PASSAGE FOURNI.

***

RFI : Quarante ans après Léonid Brejnev, peut-on parler du grand retour de la Russie en Afrique ?
Arnaud Kalika : L’Afrique est redevenue l’une des toutes premières priorités de la politique extérieure de la Russie. Ceci dit, parler d’un grand retour de la Russie, comme le fut le grand frère soviétique à l’époque, est certainement excessif. Ce que l’on peut dire, c’est que la Russie a constaté qu’elle avait laissé passer quelques trains économiques, politiques, militaires également, sur le continent africain. Et dans le sillage de la politique des sanctions après l’affaire ukrainienne [en 2014], la Russie a renoué avec son ancienne tradition de la politique étrangère soviétique en direction de l’Afrique, sans être soumise aux sanctions.
Voulez-vous dire que, depuis qu’elle a annexé la Crimée, la Russie est en conflit avec l’Occident et cherche des appuis en Afrique ?
Je veux dire que, depuis la crise ukrainienne et la politique des sanctions à la fois européennes et américaines, beaucoup de marchés européens et occidentaux se sont fermés à la Russie et que l’Afrique s’est imposée comme une aire géographique intéressante pour trouver de nouveaux débouchés.
Pourquoi ce premier sommet cette semaine à Sotchi ? Est-ce d’abord pour des raisons politiques ou économiques ?
Je pense que c’est d’abord pour une raison politique. C’est pour montrer que la Russie est une puissance de premier rang. C’est toute la politique que Vladimir Poutine met en place depuis les années 2000. Et pour une raison économique, également, parce qu’en termes de ressources, de débouchés, les conglomérats comme Gazprom, Rosnieft et toutes les sociétés qui travaillent dans le diamant, les métaux rares, cherchent des partenariats et ne peuvent plus se permettre de laisser les Chinois saisir des marchés qu’ils pourraient prendre eux-mêmes.
D’après un document confidentiel russe révélé par notre confrère britannique Le Guardian, les trois pays africains les plus infiltrés par les services russes étaient, au début de cette année, le Soudan, Madagascar et la Centrafrique. Mais avec la chute d’Omar el-Béchir il y a six mois, est-ce que les Russes n’ont pas subi un grave échec ?
Les relations entre la Russie et le général el-Béchir ont toujours connu des hauts et des bas, sachant qu’il y a eu quand même beaucoup d’accords signés, notamment des accords qui permettaient aux sociétés militaires privées russes de bénéficier de terrains d’entrainement au Soudan. Par rapport au nouveau système qui est en train d’éclore au Soudan, la Russie se fait assez discrète sur le Soudan.
Donc on peut parler d’un revers politique pour Vladimir Poutine ?
On peut parler d’un élément de complexité supplémentaire, en effet.

***

DONNÉES FOURNIES.
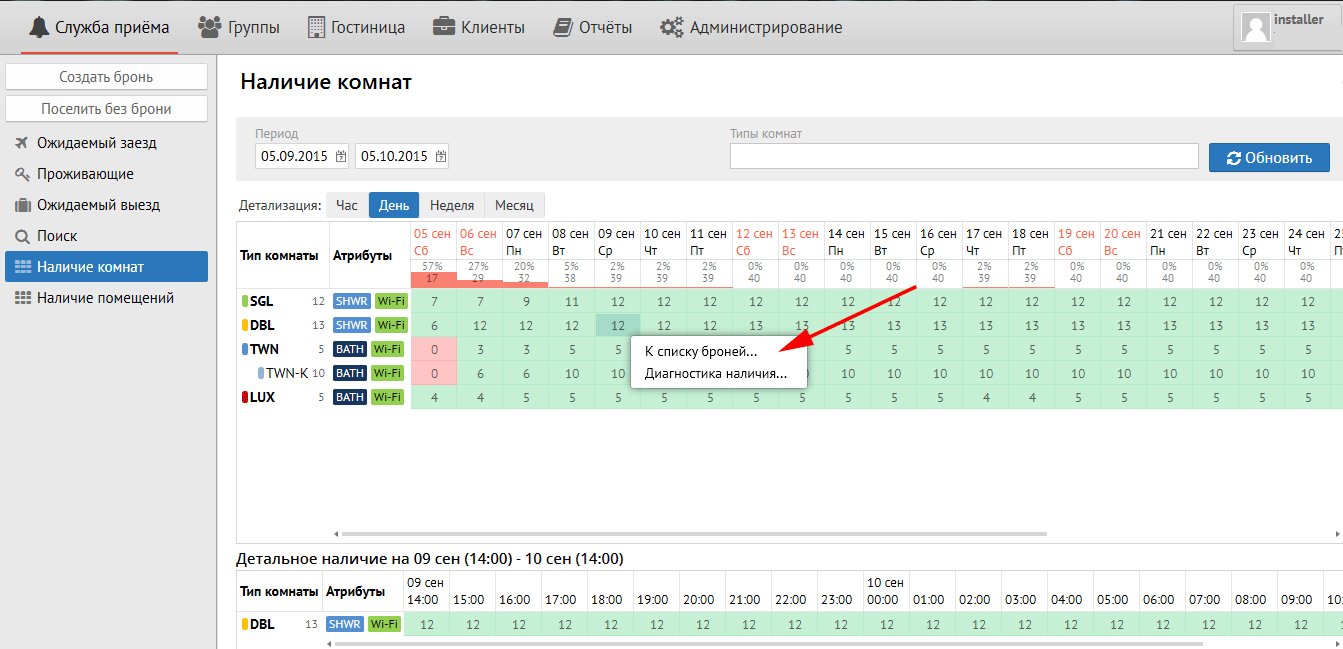Click the Обновить refresh button

tap(1269, 157)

***

TÂCHE DEMANDÉE A. Résumez en deux phrases l'entretien sur le retour de la Russie en Afrique.
TÂCHE DEMANDÉE B. Rédigez la suite de l'entretien sur le retour de la Russie en Afrique, en reprenant après sa dernière réplique.

RÉSULTAT FINAL A. Selon Arnaud Kalika, l'Afrique est redevenue l'une des toutes premières priorités de la politique extérieure russe depuis que les sanctions européennes et américaines liées à la crise ukrainienne ont fermé à la Russie de nombreux marchés occidentaux, même s'il juge excessif de parler d'un grand retour comparable à celui du grand frère soviétique. Le sommet de Sotchi répond d'abord à une raison politique, montrer que la Russie est une puissance de premier rang, mais aussi à une raison économique, ses conglomérats cherchant des partenariats pour ne pas laisser les Chinois saisir ces marchés, tandis que la chute d'Omar el-Béchir au Soudan représente pour la Russie un élément de complexité supplémentaire.

RÉSULTAT FINAL B.
À Madagascar, en revanche, il semble que les Russes aient réussi une implantation très importante, notamment avec le nouveau président Andry Rajoelina…
À Madagascar, je ne mettrais pas cela sur l’angle de la nouveauté et en lien avec le nouveau président. À l’époque de l’Union soviétique, Madagascar était considéré comme un pays frère. Et aujourd’hui, en effet, la Russie a renoué avec cette île, au travers d’accords de sécurité et de défense, voire même des accords de renseignement, puisque le FSB et les services de renseignements russes ont ouvert une antenne sur cette île.
La Centrafrique, c’est le pays où le renforcement de la présence russe est le plus spectaculaire. Peut-on dire que Moscou a chassé Paris du territoire centrafricain ?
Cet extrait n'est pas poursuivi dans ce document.